:: PROVIDED MATERIAL
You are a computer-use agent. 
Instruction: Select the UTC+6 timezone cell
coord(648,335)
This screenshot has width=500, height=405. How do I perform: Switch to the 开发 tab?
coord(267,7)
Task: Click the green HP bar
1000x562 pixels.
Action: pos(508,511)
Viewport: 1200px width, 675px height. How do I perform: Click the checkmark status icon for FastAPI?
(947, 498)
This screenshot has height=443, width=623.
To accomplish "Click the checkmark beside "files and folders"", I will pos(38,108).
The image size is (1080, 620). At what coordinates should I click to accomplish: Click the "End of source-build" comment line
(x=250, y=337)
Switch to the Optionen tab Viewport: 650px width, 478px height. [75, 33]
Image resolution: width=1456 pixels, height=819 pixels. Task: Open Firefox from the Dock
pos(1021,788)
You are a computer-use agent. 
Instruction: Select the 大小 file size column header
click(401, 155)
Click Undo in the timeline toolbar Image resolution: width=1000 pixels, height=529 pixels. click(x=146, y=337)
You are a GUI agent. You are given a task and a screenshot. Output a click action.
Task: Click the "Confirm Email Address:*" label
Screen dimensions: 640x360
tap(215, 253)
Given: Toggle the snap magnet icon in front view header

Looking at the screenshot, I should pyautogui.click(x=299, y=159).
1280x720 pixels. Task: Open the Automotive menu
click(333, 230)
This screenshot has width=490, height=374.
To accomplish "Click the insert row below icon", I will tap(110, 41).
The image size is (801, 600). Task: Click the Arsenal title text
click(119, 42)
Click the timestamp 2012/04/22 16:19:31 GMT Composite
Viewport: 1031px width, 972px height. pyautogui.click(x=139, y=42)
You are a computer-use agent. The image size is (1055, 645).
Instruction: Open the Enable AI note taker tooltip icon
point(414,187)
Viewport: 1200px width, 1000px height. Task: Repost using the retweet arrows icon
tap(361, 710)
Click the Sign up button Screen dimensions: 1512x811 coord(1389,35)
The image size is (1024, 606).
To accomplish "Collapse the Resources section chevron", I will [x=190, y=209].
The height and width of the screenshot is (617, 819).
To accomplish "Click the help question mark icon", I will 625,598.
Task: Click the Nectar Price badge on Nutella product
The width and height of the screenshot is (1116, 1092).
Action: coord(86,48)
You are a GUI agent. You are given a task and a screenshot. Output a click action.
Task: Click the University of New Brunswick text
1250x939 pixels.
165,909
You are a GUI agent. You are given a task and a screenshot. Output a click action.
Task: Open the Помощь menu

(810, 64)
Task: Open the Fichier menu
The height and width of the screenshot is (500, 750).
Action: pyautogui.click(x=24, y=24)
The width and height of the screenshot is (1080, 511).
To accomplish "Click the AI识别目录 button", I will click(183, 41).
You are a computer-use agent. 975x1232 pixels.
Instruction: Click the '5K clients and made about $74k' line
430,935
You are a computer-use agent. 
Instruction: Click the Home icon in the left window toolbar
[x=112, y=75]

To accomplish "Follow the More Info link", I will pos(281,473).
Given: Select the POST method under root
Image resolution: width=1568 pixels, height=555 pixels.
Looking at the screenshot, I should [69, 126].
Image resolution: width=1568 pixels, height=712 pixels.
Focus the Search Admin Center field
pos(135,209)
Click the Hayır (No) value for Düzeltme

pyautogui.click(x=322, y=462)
::::
__TASK__: A word-for-word copy of the data above is the goal, so set it all down again.

__TASK RESPONSE__:
You are a computer-use agent. 
Instruction: Select the UTC+6 timezone cell
coord(648,335)
This screenshot has width=500, height=405. How do I perform: Switch to the 开发 tab?
coord(267,7)
Task: Click the green HP bar
1000x562 pixels.
Action: pos(508,511)
Viewport: 1200px width, 675px height. How do I perform: Click the checkmark status icon for FastAPI?
(947, 498)
This screenshot has height=443, width=623.
To accomplish "Click the checkmark beside "files and folders"", I will pos(38,108).
The image size is (1080, 620). At what coordinates should I click to accomplish: Click the "End of source-build" comment line
(x=250, y=337)
Switch to the Optionen tab Viewport: 650px width, 478px height. [75, 33]
Image resolution: width=1456 pixels, height=819 pixels. Task: Open Firefox from the Dock
pos(1021,788)
You are a computer-use agent. 
Instruction: Select the 大小 file size column header
click(401, 155)
Click Undo in the timeline toolbar Image resolution: width=1000 pixels, height=529 pixels. click(x=146, y=337)
You are a GUI agent. You are given a task and a screenshot. Output a click action.
Task: Click the "Confirm Email Address:*" label
Screen dimensions: 640x360
tap(215, 253)
Given: Toggle the snap magnet icon in front view header

Looking at the screenshot, I should pyautogui.click(x=299, y=159).
1280x720 pixels. Task: Open the Automotive menu
click(333, 230)
This screenshot has width=490, height=374.
To accomplish "Click the insert row below icon", I will tap(110, 41).
The image size is (801, 600). Task: Click the Arsenal title text
click(119, 42)
Click the timestamp 2012/04/22 16:19:31 GMT Composite
Viewport: 1031px width, 972px height. pyautogui.click(x=139, y=42)
You are a computer-use agent. The image size is (1055, 645).
Instruction: Open the Enable AI note taker tooltip icon
point(414,187)
Viewport: 1200px width, 1000px height. Task: Repost using the retweet arrows icon
tap(361, 710)
Click the Sign up button Screen dimensions: 1512x811 coord(1389,35)
The image size is (1024, 606).
To accomplish "Collapse the Resources section chevron", I will [x=190, y=209].
The height and width of the screenshot is (617, 819).
To accomplish "Click the help question mark icon", I will 625,598.
Task: Click the Nectar Price badge on Nutella product
The width and height of the screenshot is (1116, 1092).
Action: coord(86,48)
You are a GUI agent. You are given a task and a screenshot. Output a click action.
Task: Click the University of New Brunswick text
1250x939 pixels.
165,909
You are a GUI agent. You are given a task and a screenshot. Output a click action.
Task: Open the Помощь menu

(810, 64)
Task: Open the Fichier menu
The height and width of the screenshot is (500, 750).
Action: pyautogui.click(x=24, y=24)
The width and height of the screenshot is (1080, 511).
To accomplish "Click the AI识别目录 button", I will click(183, 41).
You are a computer-use agent. 975x1232 pixels.
Instruction: Click the '5K clients and made about $74k' line
430,935
You are a computer-use agent. 
Instruction: Click the Home icon in the left window toolbar
[x=112, y=75]

To accomplish "Follow the More Info link", I will pos(281,473).
Given: Select the POST method under root
Image resolution: width=1568 pixels, height=555 pixels.
Looking at the screenshot, I should [69, 126].
Image resolution: width=1568 pixels, height=712 pixels.
Focus the Search Admin Center field
pos(135,209)
Click the Hayır (No) value for Düzeltme

pyautogui.click(x=322, y=462)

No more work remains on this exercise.